I understand his dilemma: I disapprove of the setting-up of Call Me Dave's "Just like John Lewis honestly" privatisations of public services but like Ken I sometimes worry that despite our deeply-held conviction that public services should be publicly-accountable and part of democratic organisations, there's the possibility that library services need rescuing from some of their local authorities.Luckily, for both of us, this is a purely philosophical quandary.
"Mind you, if I were to take over the libraries I'd set conditions." 
"To tell," I encouraged. 
"They could keep three libraries; I wouldn't want to know." 
"Too quiet?" 
"Too expensive for nobody to be using. Look at _____, the number of books they issued last month is what most of our branch libraries issue in a day. And we're paying way over the market rent for the place. Basically, it's just there to provide a nice little income for the school. Same with ______. And nearly all the books being issued are to the school they're set in. We're providing these schools with an excellent free school library service and paying them way over the odds for the privilege of providing them with the service.
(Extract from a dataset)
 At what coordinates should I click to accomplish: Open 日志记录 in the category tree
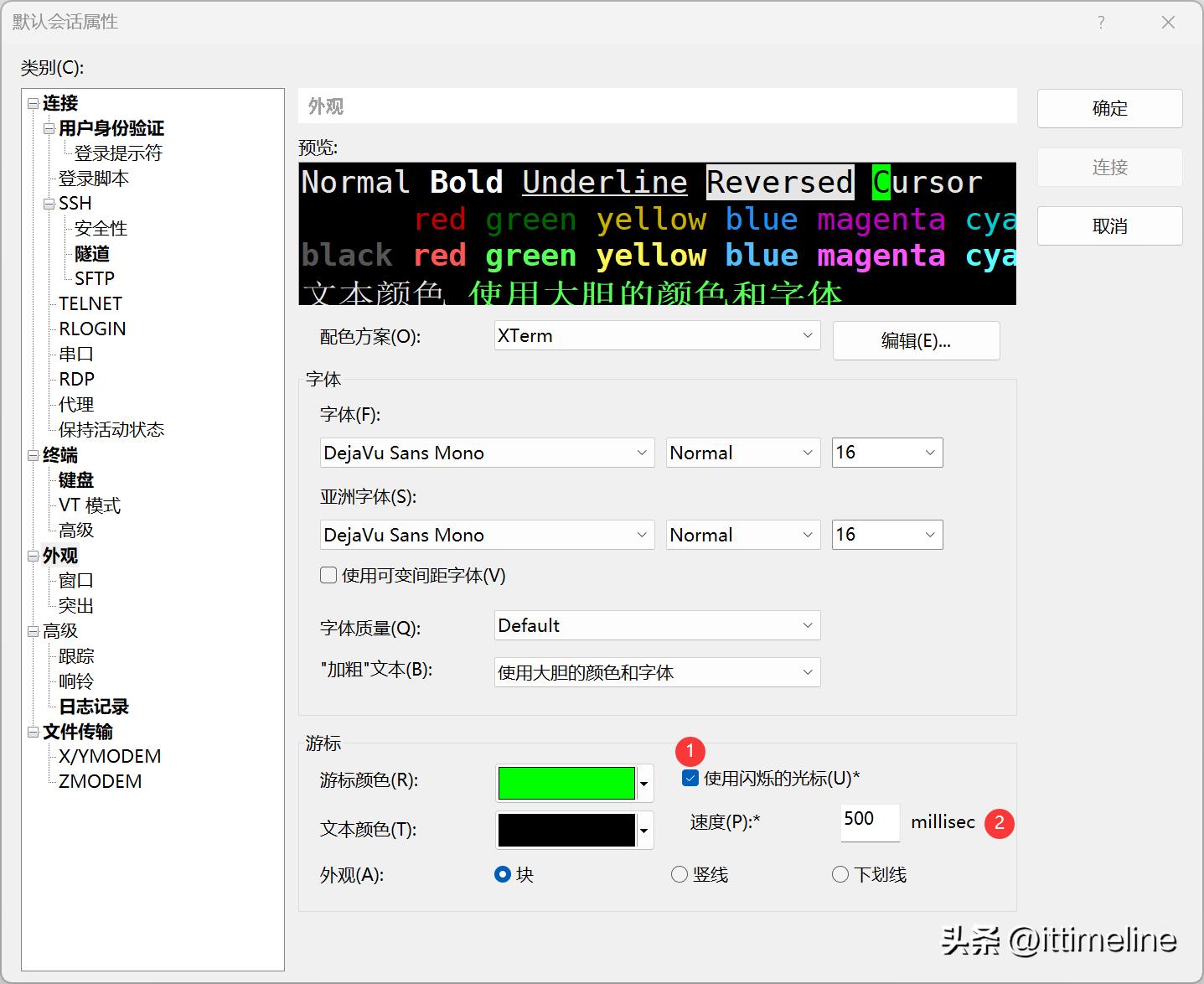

Conkers to that."
Amen to that. It would be easy to go off on one about the ways of schools.
"What about the third one you wouldn't want?" 
"Oh? The central library of course. Complete dog's breakfast. It's just a drain on resources - every bugger and his dog interferes with it and we're not allowed to actually run it as a library. Well, bollocks to them, I'd even let them keep the stock if they wanted. I'd just want the libraries we could run properly and deliver services in without having to constantly jump through hoops for permission to even do the basics."
" You've got to have a central library, Ken, how can you survive without a flagship library?" (I was being deliberately provocative). 
"Flagships are for people who like dressing up like Lord Nelson." 
This is quite true: does your local authority have a flagship social services office or a flagship environmental health office? No, of course not.

It's probably just as well that neither of us would be in a position to be setting up a mutual...

Sunday, May 05, 2013

Sings the wise thrush

Today is International Dawn Chorus Day. As if to emphasise the matter, all the feathered hooligans are in fine fettle, whether it's the wren and the blackcap blasting out their song from amongst the brambles; or the sparrows and goldfinches chirruping from the treetops; or Frankie Howerd the cat muttering to itself from next door's garage roof.

The cat I don't have made damned sure I was awake for it by jumping on my head at four in the morning.